▸ **Requirements**
Express the records starting at the line containing "You are a computer-use agent. 1237x800" and ending at the line containing "click(x=39, y=262)" as a numbered list, omitting blank lines. Include only those lines.

>> Begin

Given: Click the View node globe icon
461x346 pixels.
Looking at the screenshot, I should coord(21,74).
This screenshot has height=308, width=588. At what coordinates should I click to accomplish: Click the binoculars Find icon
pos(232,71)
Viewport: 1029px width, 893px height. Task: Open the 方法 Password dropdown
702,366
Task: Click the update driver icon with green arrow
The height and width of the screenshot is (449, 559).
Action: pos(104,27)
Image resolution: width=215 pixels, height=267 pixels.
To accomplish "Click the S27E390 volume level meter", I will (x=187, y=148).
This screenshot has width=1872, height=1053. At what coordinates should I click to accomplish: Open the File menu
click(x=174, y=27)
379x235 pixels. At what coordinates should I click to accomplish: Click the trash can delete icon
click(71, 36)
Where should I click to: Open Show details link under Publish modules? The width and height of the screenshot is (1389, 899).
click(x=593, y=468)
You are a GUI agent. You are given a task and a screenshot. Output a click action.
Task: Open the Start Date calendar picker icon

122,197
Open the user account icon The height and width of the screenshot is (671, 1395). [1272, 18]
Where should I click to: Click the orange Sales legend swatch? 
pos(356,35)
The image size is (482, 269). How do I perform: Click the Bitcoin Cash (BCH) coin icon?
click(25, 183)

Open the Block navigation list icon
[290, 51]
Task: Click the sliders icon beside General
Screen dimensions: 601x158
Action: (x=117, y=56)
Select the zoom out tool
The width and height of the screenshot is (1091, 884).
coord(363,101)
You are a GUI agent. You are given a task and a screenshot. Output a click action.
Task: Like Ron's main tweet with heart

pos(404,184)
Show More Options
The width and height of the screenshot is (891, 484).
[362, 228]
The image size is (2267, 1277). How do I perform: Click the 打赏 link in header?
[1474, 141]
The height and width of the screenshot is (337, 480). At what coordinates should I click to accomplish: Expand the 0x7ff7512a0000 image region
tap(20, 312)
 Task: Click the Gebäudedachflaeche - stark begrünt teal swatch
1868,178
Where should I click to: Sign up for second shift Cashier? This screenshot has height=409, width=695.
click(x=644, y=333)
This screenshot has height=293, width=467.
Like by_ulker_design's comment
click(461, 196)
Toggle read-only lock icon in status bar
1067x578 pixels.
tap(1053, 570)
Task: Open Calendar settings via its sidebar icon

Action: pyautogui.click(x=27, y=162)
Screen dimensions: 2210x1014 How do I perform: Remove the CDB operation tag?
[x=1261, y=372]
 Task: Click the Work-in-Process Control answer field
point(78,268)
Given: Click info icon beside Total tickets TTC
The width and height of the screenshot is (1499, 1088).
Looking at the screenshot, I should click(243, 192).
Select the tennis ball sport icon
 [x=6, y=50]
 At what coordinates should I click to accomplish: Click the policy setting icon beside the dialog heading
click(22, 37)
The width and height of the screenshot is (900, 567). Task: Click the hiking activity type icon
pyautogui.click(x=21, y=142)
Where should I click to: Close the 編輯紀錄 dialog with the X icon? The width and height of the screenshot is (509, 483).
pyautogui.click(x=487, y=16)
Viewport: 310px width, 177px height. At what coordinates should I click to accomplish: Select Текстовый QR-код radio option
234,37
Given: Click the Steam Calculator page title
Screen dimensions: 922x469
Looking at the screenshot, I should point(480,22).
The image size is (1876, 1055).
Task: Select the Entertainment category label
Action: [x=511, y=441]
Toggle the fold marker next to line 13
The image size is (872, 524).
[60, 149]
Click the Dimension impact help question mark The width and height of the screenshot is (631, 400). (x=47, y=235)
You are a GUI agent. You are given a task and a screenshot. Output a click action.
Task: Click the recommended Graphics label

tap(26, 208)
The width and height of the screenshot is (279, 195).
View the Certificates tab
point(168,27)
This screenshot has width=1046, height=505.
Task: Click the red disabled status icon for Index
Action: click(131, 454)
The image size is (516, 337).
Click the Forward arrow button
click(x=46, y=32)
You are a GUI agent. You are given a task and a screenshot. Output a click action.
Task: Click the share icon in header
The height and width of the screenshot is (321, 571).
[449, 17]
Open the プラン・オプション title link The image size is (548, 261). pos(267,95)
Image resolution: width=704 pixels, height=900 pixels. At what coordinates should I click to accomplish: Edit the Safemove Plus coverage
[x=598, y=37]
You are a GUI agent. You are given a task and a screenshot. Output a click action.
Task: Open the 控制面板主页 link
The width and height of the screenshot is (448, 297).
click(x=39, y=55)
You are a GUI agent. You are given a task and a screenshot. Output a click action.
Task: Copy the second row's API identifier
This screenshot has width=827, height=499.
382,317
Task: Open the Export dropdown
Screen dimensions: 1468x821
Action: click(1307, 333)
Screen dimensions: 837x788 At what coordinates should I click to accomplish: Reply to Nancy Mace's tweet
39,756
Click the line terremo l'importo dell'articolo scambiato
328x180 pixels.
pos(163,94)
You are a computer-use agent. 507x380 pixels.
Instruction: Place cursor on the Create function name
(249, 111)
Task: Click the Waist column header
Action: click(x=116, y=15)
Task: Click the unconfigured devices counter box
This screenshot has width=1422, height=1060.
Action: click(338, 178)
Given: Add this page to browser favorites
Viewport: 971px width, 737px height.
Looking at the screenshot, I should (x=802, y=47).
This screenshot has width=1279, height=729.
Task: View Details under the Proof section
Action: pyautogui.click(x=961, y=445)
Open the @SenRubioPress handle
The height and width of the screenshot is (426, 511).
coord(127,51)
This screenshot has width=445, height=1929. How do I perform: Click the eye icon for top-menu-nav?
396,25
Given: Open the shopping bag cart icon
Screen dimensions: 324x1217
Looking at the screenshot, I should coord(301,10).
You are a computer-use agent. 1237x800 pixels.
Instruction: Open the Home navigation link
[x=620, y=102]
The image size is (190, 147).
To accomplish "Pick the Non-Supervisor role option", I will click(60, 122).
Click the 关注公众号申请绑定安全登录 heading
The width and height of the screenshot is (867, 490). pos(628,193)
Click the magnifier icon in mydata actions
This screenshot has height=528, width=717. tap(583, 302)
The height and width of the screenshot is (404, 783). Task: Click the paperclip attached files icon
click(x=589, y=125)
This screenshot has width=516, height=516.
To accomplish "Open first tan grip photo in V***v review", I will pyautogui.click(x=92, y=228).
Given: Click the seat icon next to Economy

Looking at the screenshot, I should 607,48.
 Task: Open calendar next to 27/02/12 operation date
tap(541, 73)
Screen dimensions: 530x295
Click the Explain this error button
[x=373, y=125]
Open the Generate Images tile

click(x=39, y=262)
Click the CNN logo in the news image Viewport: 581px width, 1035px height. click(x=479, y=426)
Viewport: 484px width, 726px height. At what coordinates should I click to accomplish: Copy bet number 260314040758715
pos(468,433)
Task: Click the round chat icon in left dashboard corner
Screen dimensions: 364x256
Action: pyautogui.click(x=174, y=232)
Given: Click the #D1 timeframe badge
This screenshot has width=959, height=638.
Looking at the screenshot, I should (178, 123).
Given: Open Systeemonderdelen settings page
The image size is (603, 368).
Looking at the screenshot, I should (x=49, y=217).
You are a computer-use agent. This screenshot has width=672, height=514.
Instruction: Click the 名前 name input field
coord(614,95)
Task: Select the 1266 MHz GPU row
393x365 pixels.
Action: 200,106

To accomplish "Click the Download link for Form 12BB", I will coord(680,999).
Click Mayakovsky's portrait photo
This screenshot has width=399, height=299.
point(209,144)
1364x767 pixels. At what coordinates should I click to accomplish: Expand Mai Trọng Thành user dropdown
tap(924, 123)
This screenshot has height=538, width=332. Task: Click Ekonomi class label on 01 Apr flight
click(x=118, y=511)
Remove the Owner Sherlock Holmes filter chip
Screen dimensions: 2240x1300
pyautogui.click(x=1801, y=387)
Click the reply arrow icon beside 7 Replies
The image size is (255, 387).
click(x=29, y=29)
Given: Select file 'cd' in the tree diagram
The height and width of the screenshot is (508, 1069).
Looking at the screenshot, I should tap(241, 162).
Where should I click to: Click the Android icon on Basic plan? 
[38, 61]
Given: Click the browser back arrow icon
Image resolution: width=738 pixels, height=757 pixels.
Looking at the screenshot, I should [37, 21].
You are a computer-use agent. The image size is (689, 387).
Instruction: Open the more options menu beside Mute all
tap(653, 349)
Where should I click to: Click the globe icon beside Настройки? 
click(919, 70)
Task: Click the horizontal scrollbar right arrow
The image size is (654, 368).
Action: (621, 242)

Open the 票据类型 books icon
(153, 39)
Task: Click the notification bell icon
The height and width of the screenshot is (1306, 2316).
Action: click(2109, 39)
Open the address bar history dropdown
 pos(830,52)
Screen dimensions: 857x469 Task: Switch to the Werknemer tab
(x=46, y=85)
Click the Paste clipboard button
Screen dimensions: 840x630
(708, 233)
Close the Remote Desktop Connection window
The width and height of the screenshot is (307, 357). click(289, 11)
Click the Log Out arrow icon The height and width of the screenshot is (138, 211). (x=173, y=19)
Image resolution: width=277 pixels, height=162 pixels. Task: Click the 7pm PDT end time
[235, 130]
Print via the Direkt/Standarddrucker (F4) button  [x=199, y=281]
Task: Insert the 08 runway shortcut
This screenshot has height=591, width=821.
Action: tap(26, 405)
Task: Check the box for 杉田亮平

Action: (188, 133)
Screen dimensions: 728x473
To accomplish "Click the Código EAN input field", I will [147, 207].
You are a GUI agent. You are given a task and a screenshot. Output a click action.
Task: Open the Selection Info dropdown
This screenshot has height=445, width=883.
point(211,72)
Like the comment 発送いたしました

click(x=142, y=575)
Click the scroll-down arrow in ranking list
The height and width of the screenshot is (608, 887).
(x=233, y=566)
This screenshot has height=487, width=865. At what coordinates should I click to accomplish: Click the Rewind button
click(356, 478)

>> End

▸ **Answer**
1. You are a computer-use agent. 1237x800 pixels.
2. Instruction: Open the Home navigation link
3. [x=620, y=102]
4. The image size is (190, 147).
5. To accomplish "Pick the Non-Supervisor role option", I will click(60, 122).
6. Click the 关注公众号申请绑定安全登录 heading
7. The width and height of the screenshot is (867, 490). pos(628,193)
8. Click the magnifier icon in mydata actions
9. This screenshot has height=528, width=717. tap(583, 302)
10. The height and width of the screenshot is (404, 783). Task: Click the paperclip attached files icon
11. click(x=589, y=125)
12. This screenshot has width=516, height=516.
13. To accomplish "Open first tan grip photo in V***v review", I will pyautogui.click(x=92, y=228).
14. Given: Click the seat icon next to Economy
15. Looking at the screenshot, I should 607,48.
16.  Task: Open calendar next to 27/02/12 operation date
17. tap(541, 73)
18. Screen dimensions: 530x295
19. Click the Explain this error button
20. [x=373, y=125]
21. Open the Generate Images tile
22. click(x=39, y=262)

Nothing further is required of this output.